→ **DATA SHOWN**:
= = =
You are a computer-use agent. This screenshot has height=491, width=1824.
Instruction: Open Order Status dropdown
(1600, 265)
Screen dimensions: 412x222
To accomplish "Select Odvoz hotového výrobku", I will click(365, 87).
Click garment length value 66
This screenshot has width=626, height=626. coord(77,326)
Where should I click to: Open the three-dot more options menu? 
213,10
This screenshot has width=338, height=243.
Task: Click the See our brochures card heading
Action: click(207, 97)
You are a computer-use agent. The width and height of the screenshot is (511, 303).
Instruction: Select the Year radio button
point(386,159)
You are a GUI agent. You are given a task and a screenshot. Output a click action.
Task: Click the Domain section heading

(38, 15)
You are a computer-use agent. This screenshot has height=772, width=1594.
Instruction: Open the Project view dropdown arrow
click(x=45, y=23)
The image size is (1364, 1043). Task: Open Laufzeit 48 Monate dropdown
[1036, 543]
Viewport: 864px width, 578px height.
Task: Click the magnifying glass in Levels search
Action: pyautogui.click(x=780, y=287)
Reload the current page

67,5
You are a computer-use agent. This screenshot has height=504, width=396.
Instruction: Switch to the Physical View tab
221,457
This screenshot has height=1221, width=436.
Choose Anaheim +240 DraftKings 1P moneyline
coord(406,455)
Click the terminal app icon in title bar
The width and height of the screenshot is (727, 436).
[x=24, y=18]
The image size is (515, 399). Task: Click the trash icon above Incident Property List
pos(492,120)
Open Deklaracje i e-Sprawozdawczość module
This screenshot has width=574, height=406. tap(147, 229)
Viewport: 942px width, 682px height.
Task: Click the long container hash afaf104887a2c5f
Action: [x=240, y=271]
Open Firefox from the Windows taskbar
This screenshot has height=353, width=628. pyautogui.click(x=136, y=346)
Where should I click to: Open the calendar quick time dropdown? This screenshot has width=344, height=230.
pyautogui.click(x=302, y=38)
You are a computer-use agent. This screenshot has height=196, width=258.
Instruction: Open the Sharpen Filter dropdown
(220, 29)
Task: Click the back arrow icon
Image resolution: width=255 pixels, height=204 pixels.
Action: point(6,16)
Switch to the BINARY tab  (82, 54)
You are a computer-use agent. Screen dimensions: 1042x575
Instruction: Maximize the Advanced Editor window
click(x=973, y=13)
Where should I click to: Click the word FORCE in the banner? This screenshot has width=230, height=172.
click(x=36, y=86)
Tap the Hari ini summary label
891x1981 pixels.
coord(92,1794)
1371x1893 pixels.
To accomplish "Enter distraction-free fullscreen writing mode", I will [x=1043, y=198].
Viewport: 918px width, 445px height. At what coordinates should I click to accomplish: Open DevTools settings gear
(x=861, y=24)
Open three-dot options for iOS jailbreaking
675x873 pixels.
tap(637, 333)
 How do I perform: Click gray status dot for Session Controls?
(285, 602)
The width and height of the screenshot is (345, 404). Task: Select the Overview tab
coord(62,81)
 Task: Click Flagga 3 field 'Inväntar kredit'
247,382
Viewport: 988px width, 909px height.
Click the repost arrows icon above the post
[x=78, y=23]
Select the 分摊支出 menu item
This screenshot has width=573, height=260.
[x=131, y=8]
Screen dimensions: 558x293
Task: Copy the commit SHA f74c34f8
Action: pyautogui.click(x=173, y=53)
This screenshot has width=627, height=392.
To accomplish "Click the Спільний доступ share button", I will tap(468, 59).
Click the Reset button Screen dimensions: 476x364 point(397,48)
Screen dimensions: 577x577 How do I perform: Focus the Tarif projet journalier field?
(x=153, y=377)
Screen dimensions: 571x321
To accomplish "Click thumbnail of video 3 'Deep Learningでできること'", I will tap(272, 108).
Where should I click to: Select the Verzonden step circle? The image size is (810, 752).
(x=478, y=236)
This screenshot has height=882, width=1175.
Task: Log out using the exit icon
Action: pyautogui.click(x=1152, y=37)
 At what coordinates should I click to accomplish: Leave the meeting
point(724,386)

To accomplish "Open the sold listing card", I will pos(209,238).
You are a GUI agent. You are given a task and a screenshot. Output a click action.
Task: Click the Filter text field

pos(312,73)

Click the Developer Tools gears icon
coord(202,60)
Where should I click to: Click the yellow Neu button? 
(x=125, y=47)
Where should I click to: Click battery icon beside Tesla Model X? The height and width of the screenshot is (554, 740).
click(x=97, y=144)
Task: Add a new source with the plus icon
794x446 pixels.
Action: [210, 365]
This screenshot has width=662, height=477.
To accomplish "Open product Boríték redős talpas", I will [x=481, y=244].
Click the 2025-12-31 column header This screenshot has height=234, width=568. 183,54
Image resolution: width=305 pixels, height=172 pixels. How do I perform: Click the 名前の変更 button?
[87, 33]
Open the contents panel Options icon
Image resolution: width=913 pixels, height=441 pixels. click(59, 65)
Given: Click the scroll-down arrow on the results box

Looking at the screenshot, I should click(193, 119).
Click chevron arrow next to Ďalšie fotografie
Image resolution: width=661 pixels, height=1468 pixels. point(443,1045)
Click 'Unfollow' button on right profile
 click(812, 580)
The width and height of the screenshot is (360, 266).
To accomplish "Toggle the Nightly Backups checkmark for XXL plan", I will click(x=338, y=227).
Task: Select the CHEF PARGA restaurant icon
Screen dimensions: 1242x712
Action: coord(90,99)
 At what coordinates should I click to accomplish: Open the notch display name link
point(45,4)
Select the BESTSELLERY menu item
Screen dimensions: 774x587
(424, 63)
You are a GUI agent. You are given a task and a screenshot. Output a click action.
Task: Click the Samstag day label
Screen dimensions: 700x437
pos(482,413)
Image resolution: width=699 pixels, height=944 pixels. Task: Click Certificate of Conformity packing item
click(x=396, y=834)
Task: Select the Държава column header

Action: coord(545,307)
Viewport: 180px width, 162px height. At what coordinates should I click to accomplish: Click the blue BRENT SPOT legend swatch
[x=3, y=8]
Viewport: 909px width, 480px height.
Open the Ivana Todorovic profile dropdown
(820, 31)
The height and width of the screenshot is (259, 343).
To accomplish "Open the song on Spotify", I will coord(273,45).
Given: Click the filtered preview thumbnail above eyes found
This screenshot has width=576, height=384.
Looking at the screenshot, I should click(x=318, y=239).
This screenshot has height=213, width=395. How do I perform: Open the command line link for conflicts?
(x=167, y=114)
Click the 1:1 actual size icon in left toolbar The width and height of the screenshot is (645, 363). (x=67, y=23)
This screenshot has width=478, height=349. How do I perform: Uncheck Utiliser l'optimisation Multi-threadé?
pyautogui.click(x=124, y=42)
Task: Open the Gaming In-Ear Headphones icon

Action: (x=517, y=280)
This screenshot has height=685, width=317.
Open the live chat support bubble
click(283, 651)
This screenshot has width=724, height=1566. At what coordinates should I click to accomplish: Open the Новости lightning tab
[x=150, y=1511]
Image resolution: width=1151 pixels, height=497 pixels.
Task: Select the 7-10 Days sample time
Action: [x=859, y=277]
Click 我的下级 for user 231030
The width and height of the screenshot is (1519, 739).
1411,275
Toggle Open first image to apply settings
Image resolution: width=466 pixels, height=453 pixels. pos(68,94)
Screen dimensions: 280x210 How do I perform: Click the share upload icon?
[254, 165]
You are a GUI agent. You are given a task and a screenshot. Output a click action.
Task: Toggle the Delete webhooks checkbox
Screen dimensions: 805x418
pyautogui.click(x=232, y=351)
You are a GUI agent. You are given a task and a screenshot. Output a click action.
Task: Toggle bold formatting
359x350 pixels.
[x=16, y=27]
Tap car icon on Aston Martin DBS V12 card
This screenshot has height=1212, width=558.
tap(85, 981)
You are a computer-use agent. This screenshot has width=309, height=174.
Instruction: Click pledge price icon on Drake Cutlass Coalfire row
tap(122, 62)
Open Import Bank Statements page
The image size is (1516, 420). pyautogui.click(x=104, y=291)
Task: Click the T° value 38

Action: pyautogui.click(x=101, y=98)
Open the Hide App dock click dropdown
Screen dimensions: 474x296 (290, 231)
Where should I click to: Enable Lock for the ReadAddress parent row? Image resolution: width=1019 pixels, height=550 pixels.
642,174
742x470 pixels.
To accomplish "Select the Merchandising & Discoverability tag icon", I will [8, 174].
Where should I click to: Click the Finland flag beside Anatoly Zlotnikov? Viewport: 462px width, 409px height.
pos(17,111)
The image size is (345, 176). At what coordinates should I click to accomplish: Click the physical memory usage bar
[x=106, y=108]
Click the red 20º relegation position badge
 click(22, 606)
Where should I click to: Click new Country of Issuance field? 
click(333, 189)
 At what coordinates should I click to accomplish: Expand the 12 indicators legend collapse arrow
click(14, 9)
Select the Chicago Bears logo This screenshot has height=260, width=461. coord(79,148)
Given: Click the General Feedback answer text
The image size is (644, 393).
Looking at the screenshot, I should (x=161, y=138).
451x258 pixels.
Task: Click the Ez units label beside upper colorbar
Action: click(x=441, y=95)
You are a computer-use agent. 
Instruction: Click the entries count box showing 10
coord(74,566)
= = =
→ **YOUR TASK**:
Within the data above, the lines from the one with "The image size is (1364, 1043)." to the one with "This screenshot has height=1221, width=436." must be repeated exactly; no other line belongs in the answer.

→ **ANSWER SECTION**:
The image size is (1364, 1043). Task: Open Laufzeit 48 Monate dropdown
[1036, 543]
Viewport: 864px width, 578px height.
Task: Click the magnifying glass in Levels search
Action: pyautogui.click(x=780, y=287)
Reload the current page

67,5
You are a computer-use agent. This screenshot has height=504, width=396.
Instruction: Switch to the Physical View tab
221,457
This screenshot has height=1221, width=436.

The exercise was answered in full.